Afirmou Marina Gouvea, professora da Universidade Federal da Integração Latino-Americana (UNILA), avaliando a paralisação da próxima quarta-feira
Leonardo Severo

Com apoio das organizações de camponeses e estudantes, a greve geral convocada pelas centrais sindicais do Paraguai para a próxima quarta-feira (26) tem como mote o “repúdio à política de arrocho salarial, privatização e entreguismo selvagens do governo Horacio Cartes”. Nesta entrevista, a professora Marina Machado Gouvea, da Universidade Federal da Integração Latino-Americana (UNILA) avalia a importância da mobilização popular para fazer frente “ao processo de privatização, camuflado com o nome de concessão” e garantir uma “viragem política que garanta ao Estado prover o que a Constituição determina”.  “Acredito que a paralisação é uma resposta ao arrocho, à informalidade e ao subemprego, que têm se agravado no governo golpista de Cartes”, acrescentou a professora.
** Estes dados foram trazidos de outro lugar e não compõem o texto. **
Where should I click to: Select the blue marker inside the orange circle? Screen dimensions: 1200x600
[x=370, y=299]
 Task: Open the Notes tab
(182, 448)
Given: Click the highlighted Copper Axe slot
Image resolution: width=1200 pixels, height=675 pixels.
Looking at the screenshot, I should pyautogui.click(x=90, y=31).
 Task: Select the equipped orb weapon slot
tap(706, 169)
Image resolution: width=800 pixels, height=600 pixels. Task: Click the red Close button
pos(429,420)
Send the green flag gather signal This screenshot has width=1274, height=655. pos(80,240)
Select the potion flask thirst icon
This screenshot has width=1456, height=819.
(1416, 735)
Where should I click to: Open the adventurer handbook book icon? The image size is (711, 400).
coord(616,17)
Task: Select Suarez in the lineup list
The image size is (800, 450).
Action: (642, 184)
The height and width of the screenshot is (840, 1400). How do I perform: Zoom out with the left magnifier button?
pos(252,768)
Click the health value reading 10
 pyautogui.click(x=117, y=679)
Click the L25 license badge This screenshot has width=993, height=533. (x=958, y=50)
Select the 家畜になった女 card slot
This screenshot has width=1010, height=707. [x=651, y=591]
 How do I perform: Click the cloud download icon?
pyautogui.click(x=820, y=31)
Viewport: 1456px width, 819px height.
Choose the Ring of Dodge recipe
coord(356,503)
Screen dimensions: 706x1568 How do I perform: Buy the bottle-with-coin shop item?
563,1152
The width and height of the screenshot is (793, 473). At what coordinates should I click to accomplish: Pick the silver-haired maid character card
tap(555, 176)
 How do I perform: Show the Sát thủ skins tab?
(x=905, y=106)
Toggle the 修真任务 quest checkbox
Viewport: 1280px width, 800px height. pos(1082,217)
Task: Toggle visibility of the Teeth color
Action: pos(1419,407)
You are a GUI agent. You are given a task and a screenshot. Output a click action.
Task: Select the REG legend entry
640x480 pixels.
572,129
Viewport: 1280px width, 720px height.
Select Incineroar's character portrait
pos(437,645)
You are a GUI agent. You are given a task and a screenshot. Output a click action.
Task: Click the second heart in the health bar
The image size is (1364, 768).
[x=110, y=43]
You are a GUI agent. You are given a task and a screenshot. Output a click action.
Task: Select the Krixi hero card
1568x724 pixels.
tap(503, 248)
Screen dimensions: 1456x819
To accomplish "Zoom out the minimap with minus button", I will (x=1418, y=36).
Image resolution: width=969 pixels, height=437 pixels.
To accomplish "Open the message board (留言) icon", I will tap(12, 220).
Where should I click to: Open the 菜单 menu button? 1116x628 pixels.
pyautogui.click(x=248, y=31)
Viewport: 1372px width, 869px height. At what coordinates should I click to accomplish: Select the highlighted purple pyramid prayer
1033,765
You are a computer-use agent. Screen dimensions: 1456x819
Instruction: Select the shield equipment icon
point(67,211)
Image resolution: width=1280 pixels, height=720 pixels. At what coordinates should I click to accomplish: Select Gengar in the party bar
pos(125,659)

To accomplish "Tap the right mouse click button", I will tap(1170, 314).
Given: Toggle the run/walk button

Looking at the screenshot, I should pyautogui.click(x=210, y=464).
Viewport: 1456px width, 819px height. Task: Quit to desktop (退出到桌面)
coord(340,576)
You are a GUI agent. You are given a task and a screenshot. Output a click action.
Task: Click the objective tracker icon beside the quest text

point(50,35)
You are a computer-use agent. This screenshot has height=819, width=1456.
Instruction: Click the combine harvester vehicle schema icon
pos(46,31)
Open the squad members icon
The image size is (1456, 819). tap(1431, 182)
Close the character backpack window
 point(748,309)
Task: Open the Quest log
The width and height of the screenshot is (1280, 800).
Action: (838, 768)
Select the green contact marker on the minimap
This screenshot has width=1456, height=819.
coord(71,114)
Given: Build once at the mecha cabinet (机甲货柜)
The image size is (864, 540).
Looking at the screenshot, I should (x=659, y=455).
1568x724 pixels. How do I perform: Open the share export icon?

Como estudiosa que acompanha o processo paraguaio e a economia latino-americana, qual a sua avaliação sobre a lei da Aliança Público-Privada (APP) aprovada recentemente pelo governo de Horacio Cartes?
Na verdade, esse projeto de parceria público-privada anunciado pelo governo paraguaio é um projeto de privatização, com o nome de concessão, infelizmente super parecido com o que está sendo feito em nosso país. É um modelo com o qual não privatizam a propriedade, mas concedem a posse e o recebimento dos dividendos de patrimônios públicos estratégicos por um tempo definido, por décadas no caso. Estamos falando de aeroportos, portos, rodovias, educação, saneamento básico… Obviamente que são “concessões” que comprometem o presente e que será bastante difícil sua revogação no futuro. Na minha opinião, é preciso garantir uma viragem política que garanta ao Estado prover o que a Constituição determina, instituindo um governo efetivamente dos trabalhadores com a progressiva estatização dos recursos estratégicos.
Como está a questão dos salários e direitos?

Desde abril de 2011 os trabalhadores estão sem reajuste salarial, enquanto o custo de vida não para de subir. Soma-se a esse arrocho, a enorme informalidade e o subemprego, que têm se agravado no governo neoliberal e golpista de Horacio Cartes. As perdas somam 25% e o governo oferece apenas 10% de reajuste.

Da mesma forma que o imperialismo estadunidense, a elite paraguaia tem historicamente semeado a discórdia entre nossos países e povos, na velha tática de “dividir para reinar”. Qual a sua análise?

Desde o Tratado de Assunção (assinado entre Argentina, Brasil, Paraguai e Uruguai, em 1991, precisamente num dia 26 de março), a política do governo paraguaio tem sido pendular entre os EUA e o Brasil. A classe dominante paraguaia tenta explorar o discurso contra a potência hegemônica regional, utilizando-se das brechas existentes no enfrentamento com o Brasil, para fazer uma aliança com as transnacionais. É uma elite absolutamente dependente e subordinada. Segundo a Câmara Paraguaia de Exportação de Cereais e Oleaginosas, quase 90% das sementes vêm de grandes multinacionais como a Monsanto. Por outro lado, o principal banco do Paraguai, em termos de correntistas, é o Itaú, e muitos dos consórcios para construção de obras de infraestrutura passam pela Odebrecht e pela Camargo Correa. A relação entre o capital brasileiro e os trabalhadores paraguaios é terrível, pois o Brasil acaba agindo como plataforma de exploração.

A Federação Nacional Camponesa se somou à paralisação, organizando desde o último domingo inúmeras marchas e piquetes. Qual é a situação do campo?

O Paraguai é um país primário exportador. A soja representa hoje 56,4% da área cultivada e 80% das exportações, mas há uma rotatividade em determinados períodos quando o milho e o trigo ocupam importante parcela da área semeada. Para complicar, as estimativas apontam que entre 70 a 80% da produção estão nas mãos de brasiguaios, brasileiros que passaram a viver no Paraguai. São questões que precisam ser debatidas e enfrentadas, se queremos construir uma efetiva integração.